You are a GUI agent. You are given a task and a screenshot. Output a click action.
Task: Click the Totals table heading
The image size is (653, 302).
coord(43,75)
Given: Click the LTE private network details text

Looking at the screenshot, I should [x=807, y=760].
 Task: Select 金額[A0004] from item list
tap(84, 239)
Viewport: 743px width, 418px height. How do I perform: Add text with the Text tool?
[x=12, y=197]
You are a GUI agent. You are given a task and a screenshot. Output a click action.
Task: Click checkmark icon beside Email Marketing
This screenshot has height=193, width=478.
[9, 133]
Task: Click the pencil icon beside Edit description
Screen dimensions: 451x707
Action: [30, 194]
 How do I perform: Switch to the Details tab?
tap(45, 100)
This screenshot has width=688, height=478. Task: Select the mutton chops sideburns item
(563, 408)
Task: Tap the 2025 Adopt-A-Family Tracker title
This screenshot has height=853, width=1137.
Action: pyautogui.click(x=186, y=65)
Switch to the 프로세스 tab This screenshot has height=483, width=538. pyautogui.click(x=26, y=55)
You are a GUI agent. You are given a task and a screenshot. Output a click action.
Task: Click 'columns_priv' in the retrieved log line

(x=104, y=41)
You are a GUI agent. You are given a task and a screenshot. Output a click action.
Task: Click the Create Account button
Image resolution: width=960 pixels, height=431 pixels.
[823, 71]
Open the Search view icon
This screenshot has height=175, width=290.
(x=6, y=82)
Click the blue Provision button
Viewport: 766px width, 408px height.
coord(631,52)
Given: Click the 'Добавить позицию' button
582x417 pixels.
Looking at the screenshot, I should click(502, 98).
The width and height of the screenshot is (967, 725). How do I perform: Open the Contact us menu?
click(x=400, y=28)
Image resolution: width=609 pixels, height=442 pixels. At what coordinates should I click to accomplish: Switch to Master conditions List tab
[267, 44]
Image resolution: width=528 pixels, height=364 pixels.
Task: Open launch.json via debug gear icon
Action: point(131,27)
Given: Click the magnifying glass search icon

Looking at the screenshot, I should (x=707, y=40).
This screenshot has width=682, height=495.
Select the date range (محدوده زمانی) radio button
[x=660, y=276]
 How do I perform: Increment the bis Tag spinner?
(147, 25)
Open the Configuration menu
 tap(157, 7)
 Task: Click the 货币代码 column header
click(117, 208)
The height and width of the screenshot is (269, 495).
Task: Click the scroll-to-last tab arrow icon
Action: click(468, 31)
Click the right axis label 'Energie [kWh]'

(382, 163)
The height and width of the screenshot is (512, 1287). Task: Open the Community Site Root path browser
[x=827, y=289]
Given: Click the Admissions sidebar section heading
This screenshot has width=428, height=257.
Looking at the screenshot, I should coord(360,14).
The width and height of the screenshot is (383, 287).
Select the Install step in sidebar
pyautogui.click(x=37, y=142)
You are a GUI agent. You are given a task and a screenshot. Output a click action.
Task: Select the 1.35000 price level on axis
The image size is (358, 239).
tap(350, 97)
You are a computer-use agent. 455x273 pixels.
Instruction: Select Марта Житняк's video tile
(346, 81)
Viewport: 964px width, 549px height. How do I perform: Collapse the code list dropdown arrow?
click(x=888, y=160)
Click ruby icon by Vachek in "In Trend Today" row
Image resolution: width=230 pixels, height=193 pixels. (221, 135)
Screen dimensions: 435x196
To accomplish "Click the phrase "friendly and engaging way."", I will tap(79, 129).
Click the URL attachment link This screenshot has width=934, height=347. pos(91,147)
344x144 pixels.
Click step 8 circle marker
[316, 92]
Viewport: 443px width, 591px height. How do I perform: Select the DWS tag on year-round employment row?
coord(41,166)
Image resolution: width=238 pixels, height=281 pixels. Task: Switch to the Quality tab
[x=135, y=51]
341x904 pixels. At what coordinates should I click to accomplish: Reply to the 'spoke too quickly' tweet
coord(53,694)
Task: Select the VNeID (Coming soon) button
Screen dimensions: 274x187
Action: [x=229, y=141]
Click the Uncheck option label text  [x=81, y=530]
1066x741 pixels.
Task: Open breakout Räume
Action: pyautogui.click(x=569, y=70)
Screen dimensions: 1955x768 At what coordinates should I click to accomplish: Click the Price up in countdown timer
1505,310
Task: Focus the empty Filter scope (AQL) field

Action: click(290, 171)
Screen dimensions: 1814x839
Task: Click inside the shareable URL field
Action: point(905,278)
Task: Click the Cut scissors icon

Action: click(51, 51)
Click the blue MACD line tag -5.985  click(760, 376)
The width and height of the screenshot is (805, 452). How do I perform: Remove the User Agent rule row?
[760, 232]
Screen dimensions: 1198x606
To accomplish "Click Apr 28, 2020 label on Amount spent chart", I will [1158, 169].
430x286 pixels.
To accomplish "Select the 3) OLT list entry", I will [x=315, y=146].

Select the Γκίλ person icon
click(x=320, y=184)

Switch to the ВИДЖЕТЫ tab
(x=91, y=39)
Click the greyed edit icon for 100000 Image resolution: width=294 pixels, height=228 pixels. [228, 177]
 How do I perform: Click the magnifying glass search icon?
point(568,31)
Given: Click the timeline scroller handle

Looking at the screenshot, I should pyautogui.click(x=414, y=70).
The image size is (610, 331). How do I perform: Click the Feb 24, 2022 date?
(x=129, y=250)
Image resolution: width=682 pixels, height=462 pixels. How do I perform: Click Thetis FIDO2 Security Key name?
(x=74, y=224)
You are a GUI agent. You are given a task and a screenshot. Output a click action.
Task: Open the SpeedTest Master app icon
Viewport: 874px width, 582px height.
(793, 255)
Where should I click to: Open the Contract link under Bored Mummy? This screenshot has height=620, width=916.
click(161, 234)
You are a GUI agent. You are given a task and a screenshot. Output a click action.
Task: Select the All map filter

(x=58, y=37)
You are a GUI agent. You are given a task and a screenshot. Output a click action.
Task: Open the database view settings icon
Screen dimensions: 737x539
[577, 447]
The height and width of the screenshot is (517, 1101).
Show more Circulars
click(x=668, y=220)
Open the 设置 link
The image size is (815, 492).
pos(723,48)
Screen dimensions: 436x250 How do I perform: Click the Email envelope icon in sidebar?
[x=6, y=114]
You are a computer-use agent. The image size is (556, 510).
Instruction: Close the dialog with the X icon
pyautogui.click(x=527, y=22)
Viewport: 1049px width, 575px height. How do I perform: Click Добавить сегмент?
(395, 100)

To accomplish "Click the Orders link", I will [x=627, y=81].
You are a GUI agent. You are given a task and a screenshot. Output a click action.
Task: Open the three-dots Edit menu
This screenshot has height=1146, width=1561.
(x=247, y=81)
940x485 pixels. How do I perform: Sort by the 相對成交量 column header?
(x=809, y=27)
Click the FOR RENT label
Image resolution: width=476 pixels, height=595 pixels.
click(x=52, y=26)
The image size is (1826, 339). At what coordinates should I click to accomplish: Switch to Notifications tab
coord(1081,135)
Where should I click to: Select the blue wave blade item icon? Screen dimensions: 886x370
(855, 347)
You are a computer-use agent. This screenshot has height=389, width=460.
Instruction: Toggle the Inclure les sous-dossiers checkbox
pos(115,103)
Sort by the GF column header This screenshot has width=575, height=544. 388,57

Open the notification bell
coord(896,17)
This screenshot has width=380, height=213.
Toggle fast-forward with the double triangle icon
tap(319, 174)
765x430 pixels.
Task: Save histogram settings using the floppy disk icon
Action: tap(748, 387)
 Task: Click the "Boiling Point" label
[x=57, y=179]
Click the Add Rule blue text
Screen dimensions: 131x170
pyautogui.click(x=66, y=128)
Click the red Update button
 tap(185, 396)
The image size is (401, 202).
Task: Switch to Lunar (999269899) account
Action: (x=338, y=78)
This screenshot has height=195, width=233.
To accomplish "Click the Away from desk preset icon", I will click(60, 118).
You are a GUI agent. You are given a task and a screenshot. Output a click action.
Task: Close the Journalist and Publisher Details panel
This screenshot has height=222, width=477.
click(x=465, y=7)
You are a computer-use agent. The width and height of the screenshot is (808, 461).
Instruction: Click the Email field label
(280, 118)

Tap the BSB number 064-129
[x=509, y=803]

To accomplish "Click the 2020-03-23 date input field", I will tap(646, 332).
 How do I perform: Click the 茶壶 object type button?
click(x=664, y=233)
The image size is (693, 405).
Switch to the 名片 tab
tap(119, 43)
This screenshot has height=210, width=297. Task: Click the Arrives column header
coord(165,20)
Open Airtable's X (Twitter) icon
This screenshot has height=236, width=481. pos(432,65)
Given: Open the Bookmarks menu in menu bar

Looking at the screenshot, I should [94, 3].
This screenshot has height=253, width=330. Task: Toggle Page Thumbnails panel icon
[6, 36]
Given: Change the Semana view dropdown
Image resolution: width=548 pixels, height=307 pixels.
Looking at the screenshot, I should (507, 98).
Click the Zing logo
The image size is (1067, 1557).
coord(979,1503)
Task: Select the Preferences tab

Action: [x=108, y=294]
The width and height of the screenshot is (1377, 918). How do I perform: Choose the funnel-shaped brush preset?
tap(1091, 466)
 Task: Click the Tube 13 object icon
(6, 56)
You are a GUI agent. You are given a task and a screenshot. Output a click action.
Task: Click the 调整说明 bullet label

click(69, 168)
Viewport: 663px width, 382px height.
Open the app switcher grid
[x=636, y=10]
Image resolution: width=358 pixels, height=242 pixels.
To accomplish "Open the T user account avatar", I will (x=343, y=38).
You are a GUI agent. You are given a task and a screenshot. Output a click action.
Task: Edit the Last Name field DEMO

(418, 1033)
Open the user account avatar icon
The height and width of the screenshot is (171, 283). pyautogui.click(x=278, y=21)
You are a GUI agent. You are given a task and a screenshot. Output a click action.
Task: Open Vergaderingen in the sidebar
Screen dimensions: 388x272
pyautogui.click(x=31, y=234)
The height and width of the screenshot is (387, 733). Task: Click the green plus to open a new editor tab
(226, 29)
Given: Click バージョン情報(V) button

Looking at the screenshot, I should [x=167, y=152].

Exercise goal >>
In the records above, the line with "Task: Close the" marks the start and the line with "Task: Open Vergaderingen in the sidebar" marks the end; copy that stretch exactly, both lines included, and nothing else.

Task output >>
Task: Close the Journalist and Publisher Details panel
This screenshot has height=222, width=477.
click(x=465, y=7)
You are a computer-use agent. The width and height of the screenshot is (808, 461).
Instruction: Click the Email field label
(280, 118)

Tap the BSB number 064-129
[x=509, y=803]

To accomplish "Click the 2020-03-23 date input field", I will tap(646, 332).
 How do I perform: Click the 茶壶 object type button?
click(x=664, y=233)
The image size is (693, 405).
Switch to the 名片 tab
tap(119, 43)
This screenshot has height=210, width=297. Task: Click the Arrives column header
coord(165,20)
Open Airtable's X (Twitter) icon
This screenshot has height=236, width=481. pos(432,65)
Given: Open the Bookmarks menu in menu bar

Looking at the screenshot, I should [94, 3].
This screenshot has height=253, width=330. Task: Toggle Page Thumbnails panel icon
[6, 36]
Given: Change the Semana view dropdown
Image resolution: width=548 pixels, height=307 pixels.
Looking at the screenshot, I should (507, 98).
Click the Zing logo
The image size is (1067, 1557).
coord(979,1503)
Task: Select the Preferences tab

Action: [x=108, y=294]
The width and height of the screenshot is (1377, 918). How do I perform: Choose the funnel-shaped brush preset?
tap(1091, 466)
 Task: Click the Tube 13 object icon
(6, 56)
You are a GUI agent. You are given a task and a screenshot. Output a click action.
Task: Click the 调整说明 bullet label

click(69, 168)
Viewport: 663px width, 382px height.
Open the app switcher grid
[x=636, y=10]
Image resolution: width=358 pixels, height=242 pixels.
To accomplish "Open the T user account avatar", I will (x=343, y=38).
You are a GUI agent. You are given a task and a screenshot. Output a click action.
Task: Edit the Last Name field DEMO

(418, 1033)
Open the user account avatar icon
The height and width of the screenshot is (171, 283). pyautogui.click(x=278, y=21)
You are a GUI agent. You are given a task and a screenshot. Output a click action.
Task: Open Vergaderingen in the sidebar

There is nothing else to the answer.